Becoming a Rubyist
I joined Collective Idea six months ago. In that time, I’ve had the chance to throw myself into a new language. Just like learning a new spoken language, learning a new programming language means learning a new way of thinking. Here are some of my reflections on becoming a Rubyist.
Coding is Human
My initial attraction to Ruby was the community’s emphasis on clear, human-readable code. You can only write so many nested foreach loops in PHP before you begin to look for a more succinct and rational language. When I began exploring Ruby, I was struck by Matz’s human-centered philsophy of increasing progammer happiness, and of the principle of least surprise. I was also itching to program in an Object-Oriented language. (Though PHP does have objects, the framework I worked in previously is almost exclusively procedural.) Even now, when I write an each loop in Ruby, I can’t help enjoying how nice it looks.
Reading Russ Olsen’s excellect Eloquent Ruby, I realized that programming could be an aesthetic exprience as well as a logical one. Steve Klabnik has spoken on these themes, putting programming in relation to literature and philsophy. It’s very typical when talking to other Rubyists to hear code described as ‘beautiful’ or ‘clever’. For me, coming to understand programming in these terms connects it with other human pursuits. After all, a community that produced _why must understand art as well as engineering.
Patterns are (educated) Opinions
I learned quickly after joining Collective Idea that there is rarely one right answer to a programming problem. It’s been revealing to hear the differing opinions in the office over everything from Ruby conventions to Rails patterns.

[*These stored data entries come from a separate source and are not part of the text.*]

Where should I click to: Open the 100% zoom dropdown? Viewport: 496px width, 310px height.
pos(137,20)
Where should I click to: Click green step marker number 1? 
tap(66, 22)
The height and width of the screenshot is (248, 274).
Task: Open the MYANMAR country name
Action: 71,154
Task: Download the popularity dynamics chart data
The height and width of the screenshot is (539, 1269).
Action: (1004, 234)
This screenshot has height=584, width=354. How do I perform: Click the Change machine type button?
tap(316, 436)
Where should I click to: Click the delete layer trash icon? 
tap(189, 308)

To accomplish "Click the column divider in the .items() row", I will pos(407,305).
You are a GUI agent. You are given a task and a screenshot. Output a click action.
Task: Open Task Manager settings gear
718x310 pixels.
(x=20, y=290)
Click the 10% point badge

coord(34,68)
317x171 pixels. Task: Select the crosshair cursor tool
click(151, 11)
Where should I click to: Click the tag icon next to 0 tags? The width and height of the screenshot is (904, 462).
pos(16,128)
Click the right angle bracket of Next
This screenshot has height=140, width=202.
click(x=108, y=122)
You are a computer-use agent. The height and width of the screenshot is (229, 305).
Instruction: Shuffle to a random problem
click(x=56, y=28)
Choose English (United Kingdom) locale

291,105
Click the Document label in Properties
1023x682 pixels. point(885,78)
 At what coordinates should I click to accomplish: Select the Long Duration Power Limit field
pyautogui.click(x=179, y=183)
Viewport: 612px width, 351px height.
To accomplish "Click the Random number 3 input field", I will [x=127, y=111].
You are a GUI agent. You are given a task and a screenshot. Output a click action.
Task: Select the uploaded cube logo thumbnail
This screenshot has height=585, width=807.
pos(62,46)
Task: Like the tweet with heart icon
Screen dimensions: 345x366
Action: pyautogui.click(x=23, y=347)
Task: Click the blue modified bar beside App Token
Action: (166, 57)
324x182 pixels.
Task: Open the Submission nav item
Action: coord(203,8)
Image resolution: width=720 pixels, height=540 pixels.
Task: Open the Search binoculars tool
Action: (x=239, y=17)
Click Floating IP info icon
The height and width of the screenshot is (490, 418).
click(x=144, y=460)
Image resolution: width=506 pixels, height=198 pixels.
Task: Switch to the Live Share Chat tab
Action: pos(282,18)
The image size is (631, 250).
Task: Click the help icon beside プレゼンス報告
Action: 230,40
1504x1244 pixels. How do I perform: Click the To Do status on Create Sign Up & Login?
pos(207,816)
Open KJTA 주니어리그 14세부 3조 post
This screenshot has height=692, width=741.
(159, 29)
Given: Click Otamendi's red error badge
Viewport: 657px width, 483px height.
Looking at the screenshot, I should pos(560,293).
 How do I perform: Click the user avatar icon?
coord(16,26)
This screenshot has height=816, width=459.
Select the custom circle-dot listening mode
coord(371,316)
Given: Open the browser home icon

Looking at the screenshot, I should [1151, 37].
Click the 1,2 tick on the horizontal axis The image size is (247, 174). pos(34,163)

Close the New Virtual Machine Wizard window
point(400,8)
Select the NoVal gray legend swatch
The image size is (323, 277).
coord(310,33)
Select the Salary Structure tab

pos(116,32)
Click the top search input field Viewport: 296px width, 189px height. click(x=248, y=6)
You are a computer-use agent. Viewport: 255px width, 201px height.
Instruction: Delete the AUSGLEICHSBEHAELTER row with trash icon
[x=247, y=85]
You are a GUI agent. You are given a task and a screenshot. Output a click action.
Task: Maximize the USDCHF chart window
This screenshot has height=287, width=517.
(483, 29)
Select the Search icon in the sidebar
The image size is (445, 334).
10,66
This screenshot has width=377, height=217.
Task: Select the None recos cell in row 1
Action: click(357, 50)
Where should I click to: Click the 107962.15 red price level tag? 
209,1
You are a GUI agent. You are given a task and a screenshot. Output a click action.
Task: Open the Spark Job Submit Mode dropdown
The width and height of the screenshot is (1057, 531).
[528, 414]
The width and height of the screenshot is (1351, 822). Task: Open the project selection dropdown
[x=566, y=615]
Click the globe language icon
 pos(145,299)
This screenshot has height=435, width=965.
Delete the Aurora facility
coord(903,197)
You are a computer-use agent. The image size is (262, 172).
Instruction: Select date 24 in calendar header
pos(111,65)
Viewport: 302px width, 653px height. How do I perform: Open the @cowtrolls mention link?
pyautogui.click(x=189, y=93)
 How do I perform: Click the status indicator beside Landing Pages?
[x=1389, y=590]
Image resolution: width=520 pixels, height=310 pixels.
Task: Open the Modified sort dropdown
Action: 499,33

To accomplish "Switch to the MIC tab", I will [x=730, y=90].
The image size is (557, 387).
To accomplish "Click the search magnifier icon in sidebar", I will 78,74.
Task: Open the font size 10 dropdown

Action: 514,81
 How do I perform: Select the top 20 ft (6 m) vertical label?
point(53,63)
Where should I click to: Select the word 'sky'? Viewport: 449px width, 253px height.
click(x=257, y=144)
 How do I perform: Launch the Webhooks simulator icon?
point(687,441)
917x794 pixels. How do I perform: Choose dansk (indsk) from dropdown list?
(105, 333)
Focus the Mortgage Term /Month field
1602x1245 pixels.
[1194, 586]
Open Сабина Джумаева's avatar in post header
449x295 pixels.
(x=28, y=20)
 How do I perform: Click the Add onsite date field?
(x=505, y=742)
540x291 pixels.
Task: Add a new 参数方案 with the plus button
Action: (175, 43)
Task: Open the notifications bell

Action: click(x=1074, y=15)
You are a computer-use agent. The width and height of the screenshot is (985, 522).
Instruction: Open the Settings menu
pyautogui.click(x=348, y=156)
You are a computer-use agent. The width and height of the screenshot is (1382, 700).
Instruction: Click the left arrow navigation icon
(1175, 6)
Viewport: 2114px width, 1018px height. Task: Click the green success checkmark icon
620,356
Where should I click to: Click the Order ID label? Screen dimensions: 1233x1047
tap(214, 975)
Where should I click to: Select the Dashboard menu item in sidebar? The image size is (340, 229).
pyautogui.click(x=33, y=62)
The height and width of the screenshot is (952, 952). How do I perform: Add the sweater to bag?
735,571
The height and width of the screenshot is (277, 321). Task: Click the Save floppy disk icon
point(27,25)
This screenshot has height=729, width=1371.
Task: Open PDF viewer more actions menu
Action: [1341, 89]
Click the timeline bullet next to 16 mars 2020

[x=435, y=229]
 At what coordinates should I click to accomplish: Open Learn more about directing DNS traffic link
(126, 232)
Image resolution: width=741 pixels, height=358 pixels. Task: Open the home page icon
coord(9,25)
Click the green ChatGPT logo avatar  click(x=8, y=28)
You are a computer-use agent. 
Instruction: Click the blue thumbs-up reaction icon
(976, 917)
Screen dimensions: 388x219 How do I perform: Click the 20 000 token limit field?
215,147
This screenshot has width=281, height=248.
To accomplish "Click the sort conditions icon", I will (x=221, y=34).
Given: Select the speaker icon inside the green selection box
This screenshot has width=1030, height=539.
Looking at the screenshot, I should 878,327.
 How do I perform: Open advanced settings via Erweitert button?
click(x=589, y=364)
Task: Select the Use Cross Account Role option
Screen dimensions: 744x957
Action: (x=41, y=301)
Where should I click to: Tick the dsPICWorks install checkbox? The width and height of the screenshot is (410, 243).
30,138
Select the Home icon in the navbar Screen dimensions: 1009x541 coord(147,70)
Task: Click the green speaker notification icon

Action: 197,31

Simply listening to these conversations has made me a better programmer. It’s also made me want to take the time to develop my own well-supported opinions.
The freedom that comes from not having one answer (and a language that lets you open any class!) is incredibly empowering, but it can also be paralyzing. When I encounter decisions that have architectural implications, I’m still uncertain on how best to move forward. I’m afraid of making a decision that I regret later. I don’t yet have the benefit of experience to help me weigh the pros and cons of any one approach.
I encountered my first significant technical debt a few months after starting. I was working on an app that functions primarily as a glue between several different services. On certain actions, it makes calls to at least 3 separate services, having to coordinate and process the responses from each. My controller had gotten out of hand, and I had mixed up some business logic in with my models. My tests were straining, edge cases were breaking the app, and I knew I was Doing It Wrong™.
Discussing with colleagues how best to move forward, it was suggested I try a pattern one of them had had recently written about. Called the Interactor pattern, it seperated all my interactions with outside services into a seperate class. It was beautiful, it just felt better, and my tests agreed.
Testing is Craft
You can’t spend much time working in Ruby without hearing about the importance of testing. At first, I had a typical reaction, wondering how writing more code would make me more productive. The more I did, though, the more I realized how good tests lead you to write better code. My first tests, of course, weren’t very good. But they got better. And after watching Geoffrey Grosenbach excellent series on RSpec (he’s recently updated it for RSpec 2), I began to fully grasp isolation and why small methods are awesome.
I also began to understand what the industry buzzword around ‘craftsmanship’ really means. I’ve worked in software long enough to know firsthand how easy it is for projects to underperform and go over budget. Building software is unlike building almost anything else. It’s essentially collaborative logic-making. Because its product is incredibly malliable, it needs clear and specific guidelines. Becoming a ‘software craftsperson’ is having the humility to realize that one person cannot fully conceptualize the complexity of the entire software stack. We write tests because we know we’ll make mistakes, because we’ll have to maintain what we’ve built, and because we don’t know who might have to work with our code in the future. This may be old news to TDD diehards, but that doesn’t make the idea any less powerful.
In short, becoming a Rubyist has been one of the most rewarding processes in my career. It’s made me appreciate what I do on an aesthetic level, it’s brought me a creative freedom I didn’t expect from programming, and it’s given me the tools to be proud of what I build.